Un nouveau monde en train de naître ?

Dans notre période résignée où les salariés de Libé doivent rappeler qu’ils sont un journal, que les paysans ne veulent pas payer de redevance à Monsanto et que l’Europe se sent inquiète devant les échéances qui l’attendent, voici de bonnes nouvelles qui viennent de… l’Equateur (un peu comme le Bengladesh se paie un prix Nobel de la paix). Voici un pays qui veut migrer vers une «société du bien commun», rappelant que l’économie collaborative peut créer des emplois. Interrogé par Libé, Michel Bauwens, penseur belge de l’économie collaborative et du «peer-to-peer», a créé la fondation P2P, boîte à idées de solutions alternatives. Il travaille aujourd’hui pour l’Equateur et prépare la transition du pays vers une «société de la connaissance libre et ouverte». Depuis Quito, il analyse les effets du vent collaboratif qui souffle sur l’économie en France et dans le monde.

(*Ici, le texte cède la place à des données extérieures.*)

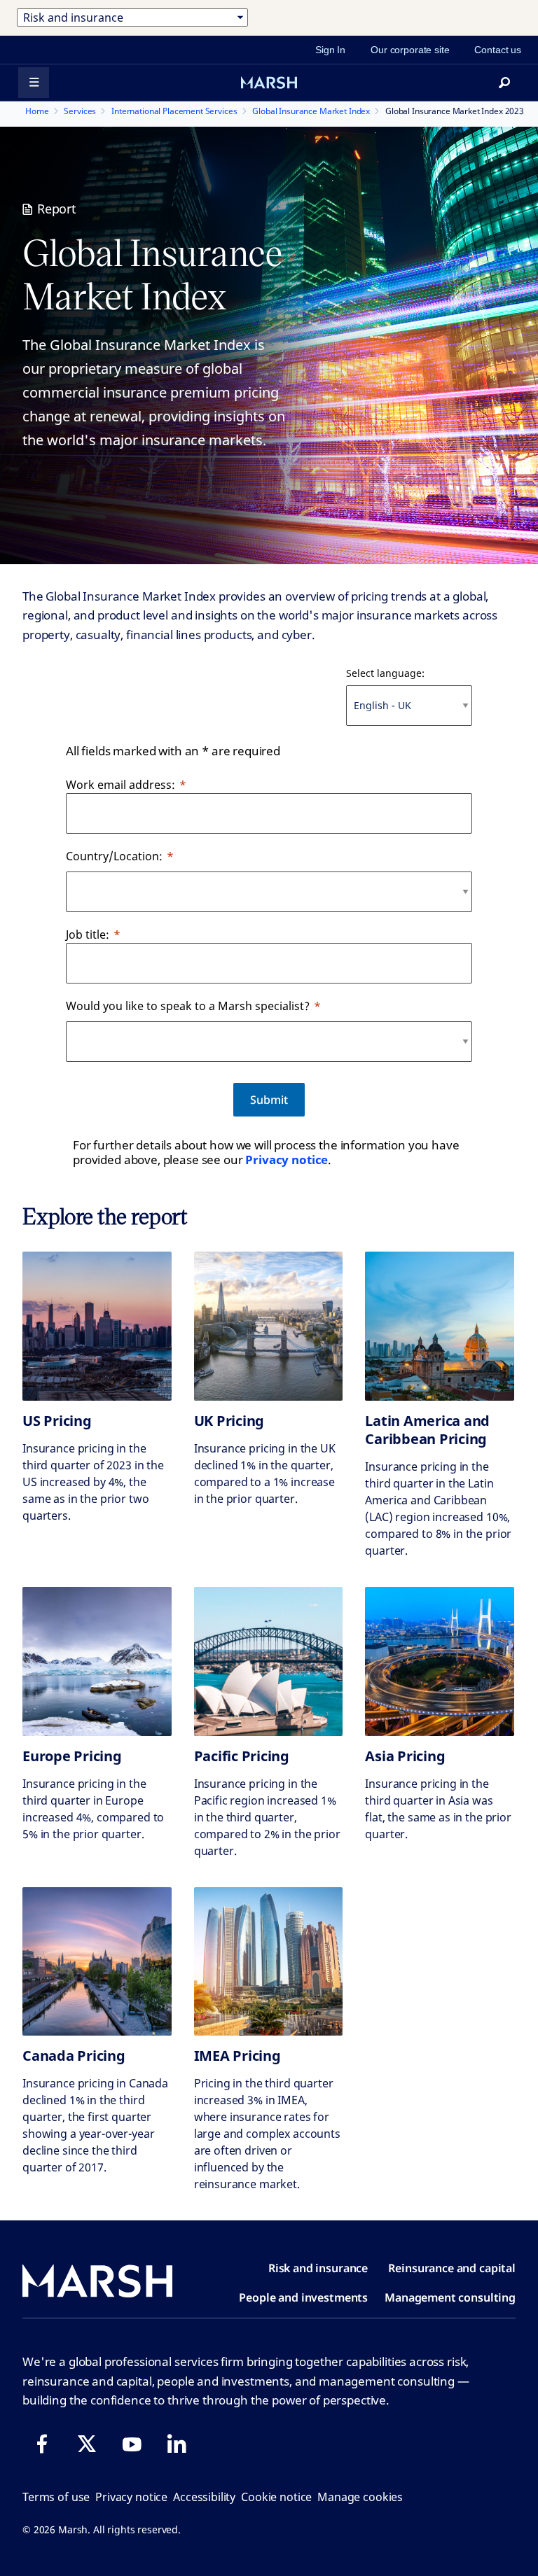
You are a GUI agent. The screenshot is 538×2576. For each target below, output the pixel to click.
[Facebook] (42, 2443)
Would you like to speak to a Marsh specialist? (188, 1006)
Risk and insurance (318, 2268)
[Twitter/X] (87, 2443)
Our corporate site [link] (410, 49)
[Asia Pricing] (439, 1661)
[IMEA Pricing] (268, 1961)
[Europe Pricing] (97, 1661)
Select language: (385, 673)
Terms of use (56, 2497)
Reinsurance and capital (452, 2268)
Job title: (87, 934)
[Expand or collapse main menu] (33, 82)
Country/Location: (114, 856)
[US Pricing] (97, 1326)
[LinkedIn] (176, 2443)
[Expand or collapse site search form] (504, 82)
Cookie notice (276, 2497)
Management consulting (450, 2297)
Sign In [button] (330, 49)
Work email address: (120, 784)
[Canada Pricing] (97, 1961)
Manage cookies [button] (360, 2497)
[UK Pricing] (268, 1326)
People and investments (303, 2297)
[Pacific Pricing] (268, 1661)
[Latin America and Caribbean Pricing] (439, 1326)
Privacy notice (286, 1160)
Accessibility (204, 2497)
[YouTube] (132, 2443)
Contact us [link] (497, 49)
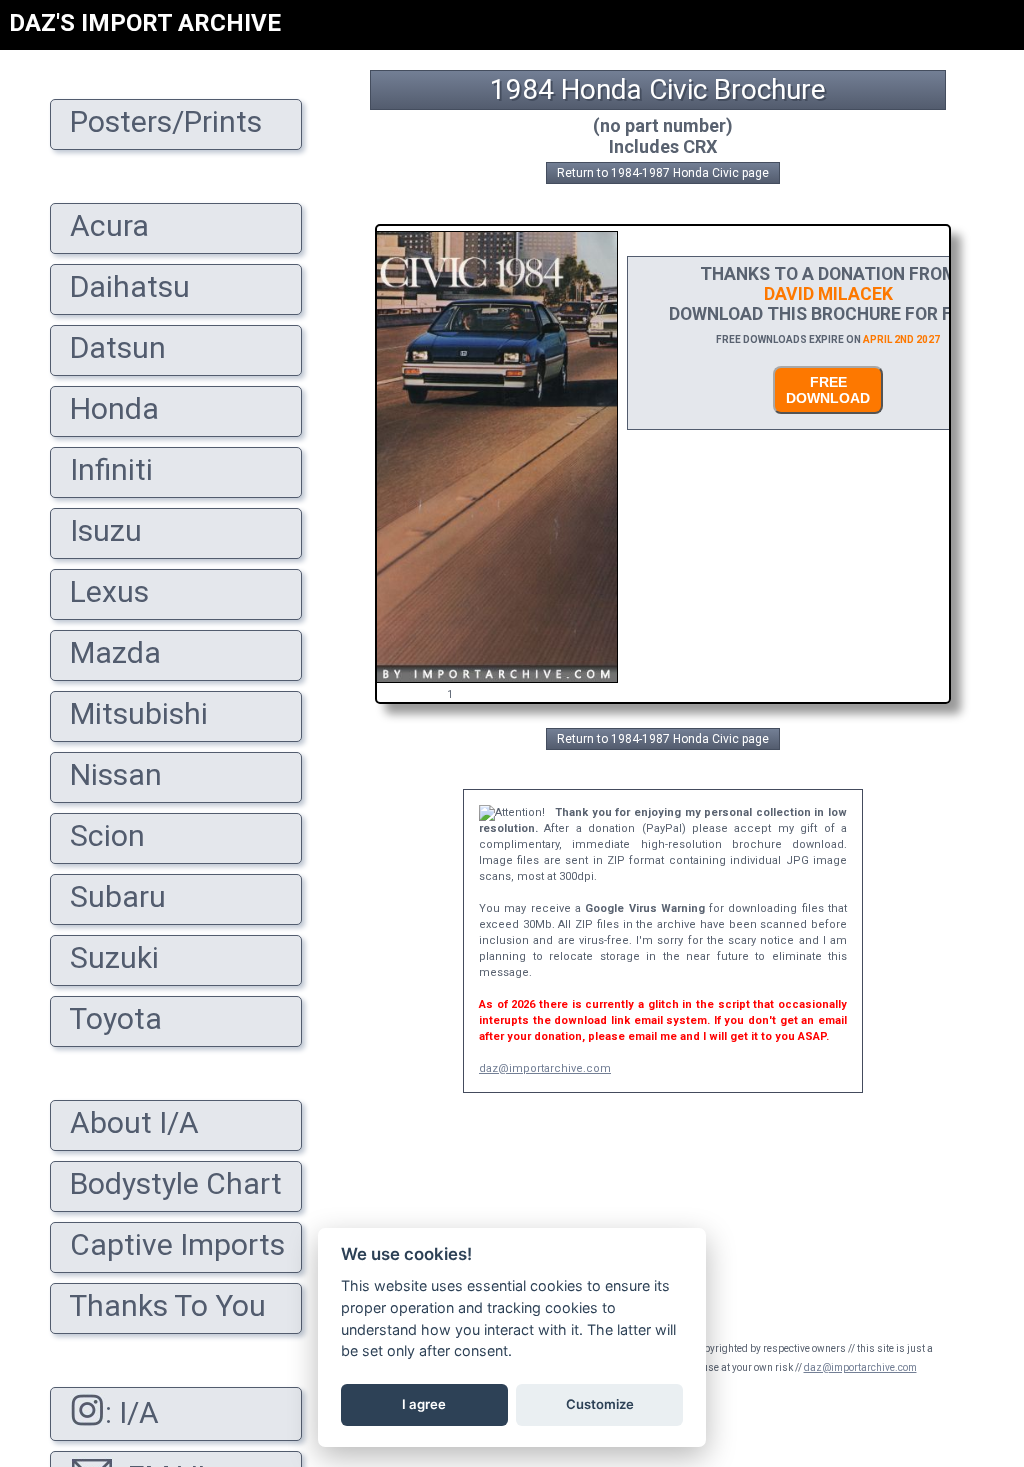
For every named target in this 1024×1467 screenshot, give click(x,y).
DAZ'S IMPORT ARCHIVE (145, 23)
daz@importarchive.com (545, 1068)
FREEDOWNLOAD (828, 390)
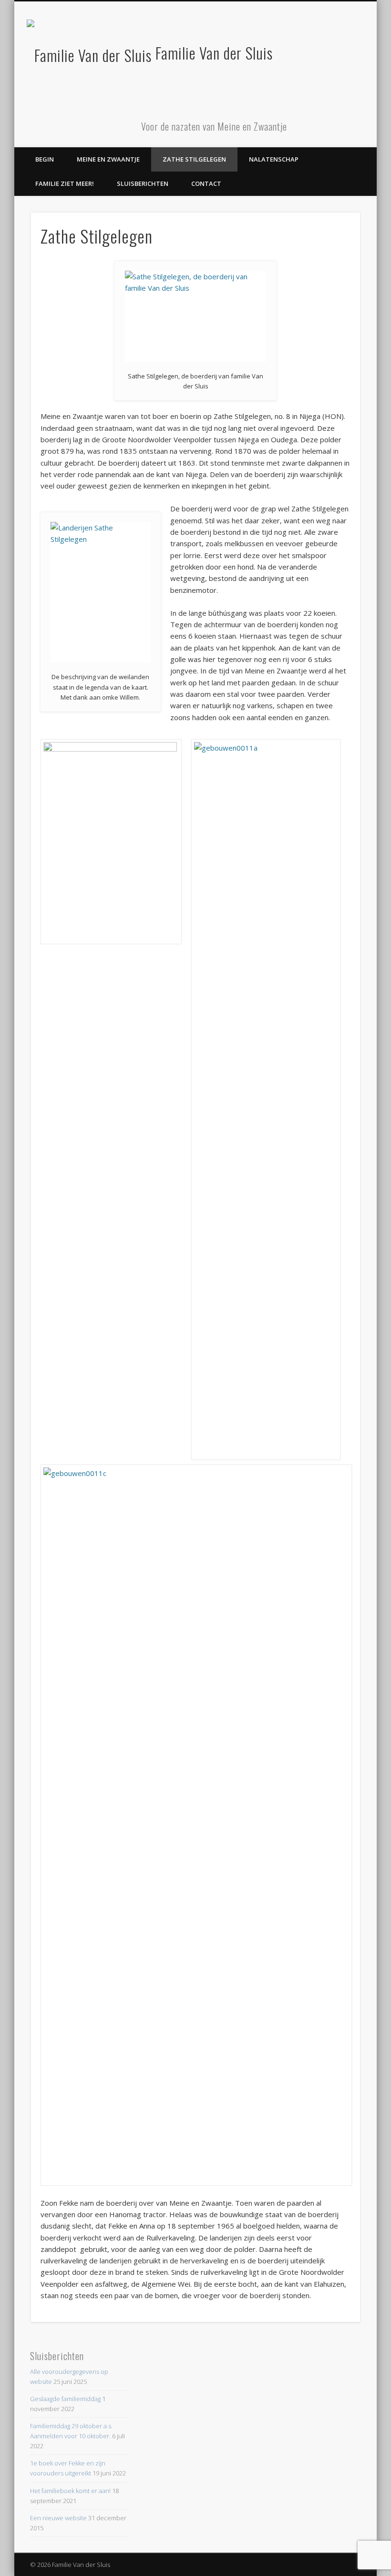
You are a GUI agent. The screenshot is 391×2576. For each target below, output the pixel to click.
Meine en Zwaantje (108, 159)
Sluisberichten (142, 183)
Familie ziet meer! (64, 183)
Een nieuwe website (58, 2518)
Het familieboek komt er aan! (70, 2490)
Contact (206, 183)
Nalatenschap (273, 159)
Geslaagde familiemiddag (65, 2398)
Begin (44, 159)
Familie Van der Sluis (214, 52)
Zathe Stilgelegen (194, 159)
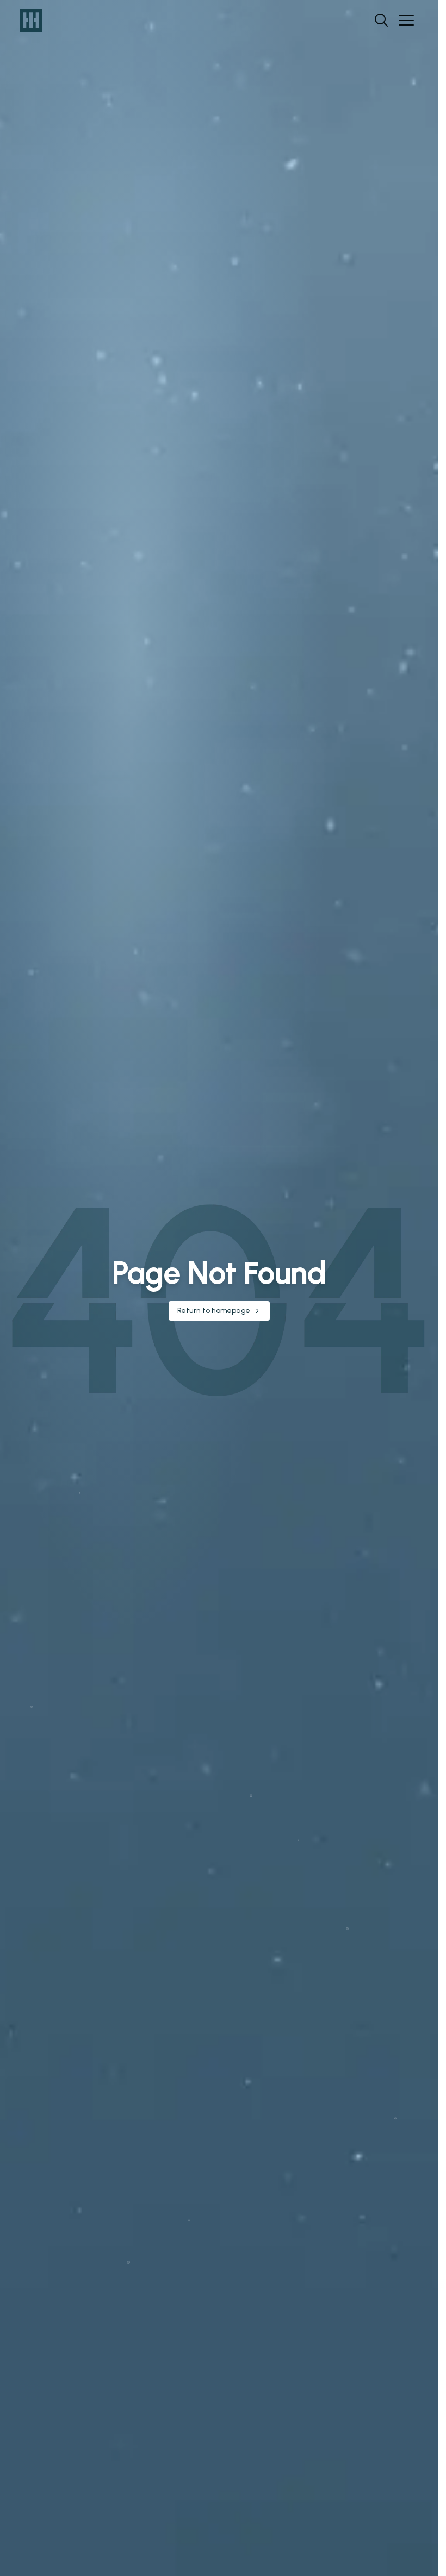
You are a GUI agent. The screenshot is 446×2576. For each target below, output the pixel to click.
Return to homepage (213, 1310)
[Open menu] (406, 20)
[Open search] (381, 20)
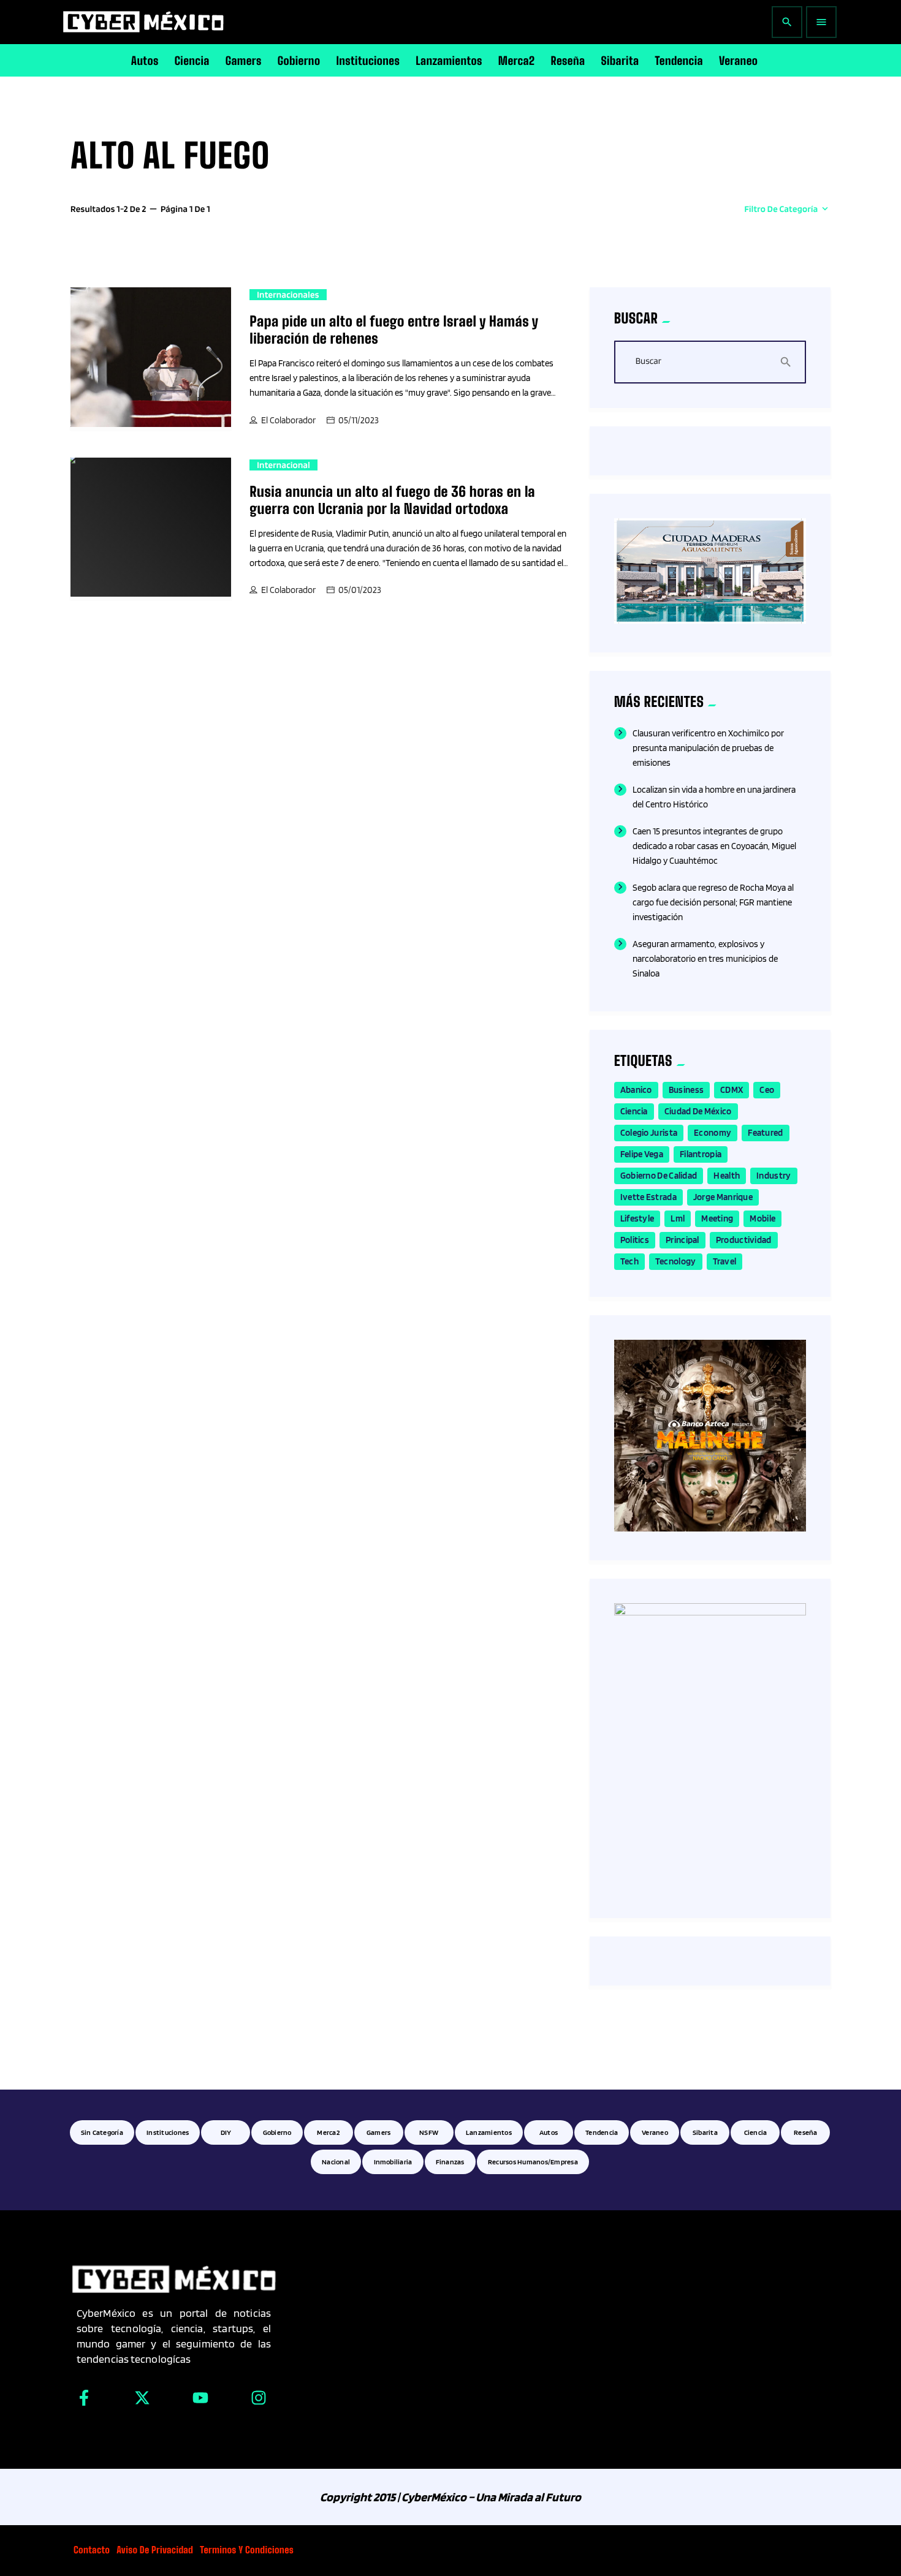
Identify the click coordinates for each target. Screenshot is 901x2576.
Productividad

Qu’est-ce que l’économie collaborative ?

Elle regroupe trois grands modèles. Celui, tout d’abord, de l’économie de la libre connaissance, qui s’est fait connaître avec les logiciels libres. L’économie du partage, ensuite, qui repose sur une mutualisation des ressources matérielles et regroupe notamment toutes les start-up de location et vente entre particuliers. Enfin, le «crowdsourcing», ou l’externalisation ouverte, qui est une sorte de travail collaboratif.

Peut-elle détrôner l’économie classique ?

Le risque est réel pour les acteurs traditionnels. Chaque milliard de dollars investi dans le libre détruit par exemple 60 milliards de dollars dans l’économie traditionnelle. Aujourd’hui, la vieille économie fonctionne sur la propriété intellectuelle. Mais, dès lors qu’on l’élimine, les nouvelles start-up deviennent ultracompétitives.

De nouveaux usages de l’espace, grâce à l’économie collaborative

Cela va donc détruire des emplois ?

Les start-up peuvent travailler avec moins de salariés. Cela peut donc se traduire par une hausse du chômage, à moins que des politiques publiques adaptées se chargent de rediriger les ressources libérées vers d’autres secteurs. C’est tout l’enjeu de la politique de transition vers une société du bien commun que nous mettons en place en Équateur. L’émergence d’économies parallèles peut aussi créer des emplois. En Europe, un quart des actifs sont des indépendants, et ils seront un tiers en 2020. Le capitalisme centralisé évolue vers un modèle plus distributif.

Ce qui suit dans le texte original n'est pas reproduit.